LA CAMPAGNE DE FRANCE.


Les malheurs de 1814 affligent toutes les existences. Après les brillantes journées, les conquêtes, les jours où les obstacles se changeaient en triomphes, où le moindre achoppement devenait un bonheur, il arrive un moment où les plus heureuses idées tournent en sottises, où le courage mène à la perte, où la fortification fait trébucher. L’amour conjugal, qui, selon les auteurs, est un cas particulier d’amour, a, plus que toute autre chose humaine, sa Campagne de France, son funeste 1814. Le diable aime surtout à mettre sa queue dans les affaires des pauvres femmes délaissées, et Caroline en est là.

Caroline en est à rêver aux moyens de ramener son mari ! Caroline passe à la maison beaucoup d’heures solitaires, pendant lesquelles son imagination travaille. Elle va, vient, se lève, et souvent elle reste songeuse à sa fenêtre, regardant la rue sans y rien voir, la figure collée aux vitres, et se trouvant comme dans un désert au milieu de ses Petits-Dunkerques, de ses appartements meublés avec luxe.

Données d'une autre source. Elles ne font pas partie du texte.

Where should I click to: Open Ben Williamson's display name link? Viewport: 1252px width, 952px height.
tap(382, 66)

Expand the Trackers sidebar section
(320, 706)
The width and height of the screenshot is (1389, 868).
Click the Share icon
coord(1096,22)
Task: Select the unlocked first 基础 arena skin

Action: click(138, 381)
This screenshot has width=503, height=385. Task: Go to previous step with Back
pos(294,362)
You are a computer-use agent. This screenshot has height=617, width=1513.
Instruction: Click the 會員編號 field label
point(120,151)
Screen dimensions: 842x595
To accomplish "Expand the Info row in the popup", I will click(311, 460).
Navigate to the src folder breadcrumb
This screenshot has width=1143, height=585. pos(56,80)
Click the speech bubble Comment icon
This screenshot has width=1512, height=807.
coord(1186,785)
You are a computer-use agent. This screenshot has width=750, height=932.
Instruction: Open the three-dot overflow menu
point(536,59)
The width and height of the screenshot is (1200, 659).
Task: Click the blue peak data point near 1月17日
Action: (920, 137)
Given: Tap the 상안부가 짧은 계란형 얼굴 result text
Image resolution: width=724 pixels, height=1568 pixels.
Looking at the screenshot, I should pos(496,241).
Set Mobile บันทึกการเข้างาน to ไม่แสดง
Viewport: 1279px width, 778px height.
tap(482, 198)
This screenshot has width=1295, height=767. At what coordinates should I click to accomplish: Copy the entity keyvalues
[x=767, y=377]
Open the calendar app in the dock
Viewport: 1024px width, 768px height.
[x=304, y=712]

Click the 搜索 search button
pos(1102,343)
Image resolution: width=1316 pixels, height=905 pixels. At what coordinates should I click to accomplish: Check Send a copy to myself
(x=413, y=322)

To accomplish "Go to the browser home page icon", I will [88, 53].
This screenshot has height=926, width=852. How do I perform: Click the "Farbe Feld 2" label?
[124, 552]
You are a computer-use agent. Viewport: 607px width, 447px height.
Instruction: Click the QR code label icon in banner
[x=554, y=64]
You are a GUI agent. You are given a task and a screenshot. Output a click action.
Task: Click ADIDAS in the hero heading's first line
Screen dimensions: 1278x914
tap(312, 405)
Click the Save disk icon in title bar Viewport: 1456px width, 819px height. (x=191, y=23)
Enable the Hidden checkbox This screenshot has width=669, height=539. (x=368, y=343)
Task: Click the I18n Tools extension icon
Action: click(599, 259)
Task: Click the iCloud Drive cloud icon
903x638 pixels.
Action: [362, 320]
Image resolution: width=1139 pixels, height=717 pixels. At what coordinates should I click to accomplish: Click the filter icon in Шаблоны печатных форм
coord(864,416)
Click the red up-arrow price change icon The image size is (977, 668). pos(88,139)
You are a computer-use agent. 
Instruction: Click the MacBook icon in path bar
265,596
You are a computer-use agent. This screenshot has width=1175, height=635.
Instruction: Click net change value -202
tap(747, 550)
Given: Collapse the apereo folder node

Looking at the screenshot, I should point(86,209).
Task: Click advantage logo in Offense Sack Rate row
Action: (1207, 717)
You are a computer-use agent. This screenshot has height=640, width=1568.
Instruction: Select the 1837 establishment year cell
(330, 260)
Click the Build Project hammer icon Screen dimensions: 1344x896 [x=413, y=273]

Or, à Paris, à moins d’habiter un hôtel à soi, sis entre cour et jardin, toutes les existences sont accouplées. À chaque étage d’une maison, un ménage trouve dans la maison située en face un autre ménage. Chacun plonge à volonté ses regards chez le voisin. Il existe une servitude d’observation mutuelle, un droit de visite commun auxquels nul ne peut se soustraire. Dans un temps donné, le matin, vous vous levez de bonne heure, la servante du voisin fait l’appartement, laisse les fenêtres ouvertes et les tapis sur les appuis : vous devinez alors une infinité de choses, et réciproquement. Aussi, dans un temps donné, connaissez-vous les habitudes de la jolie, de la vieille, de la jeune, de la coquette, de la vertueuse femme d’en face, ou les caprices du fat, les inventions du vieux garçon, la couleur des meubles, le chat du second ou du troisième. Tout est indice et matière à divination. Au quatrième étage, une grisette surprise se voit, toujours trop tard, comme la chaste Suzanne, en proie aux jumelles ravies d’un vieil employé à dix-huit cents francs, qui devient criminel gratis. Par compensation, un beau surnuméraire, jeune de ses fringants dix-neuf ans, apparaît à une dévote dans le simple appareil d’un homme qui se barbifie. L’observation ne s’endort jamais, tandis que la prudence a ses moments d’oubli. Les rideaux ne sont pas toujours détachés à temps. Une femme, avant la chute du jour, s’approche de la fenêtre pour enfiler une aiguille, et le mari d’en face admire alors une tête de Raphaël, qu’il trouve digne de lui, garde national imposant sous les armes. Passez place Saint-Georges, et vous pouvez y surprendre les secrets de trois jolies femmes, si vous avez de l’esprit dans le regard. Oh ! la sainte vie privée, où est-elle ? Paris est une ville qui se montre quasi nue à toute heure, une ville essentiellement courtisane et sans chasteté. Pour qu’une existence y ait de la pudeur, elle doit posséder cent mille francs de rente. Les vertus y sont plus chères que les vices.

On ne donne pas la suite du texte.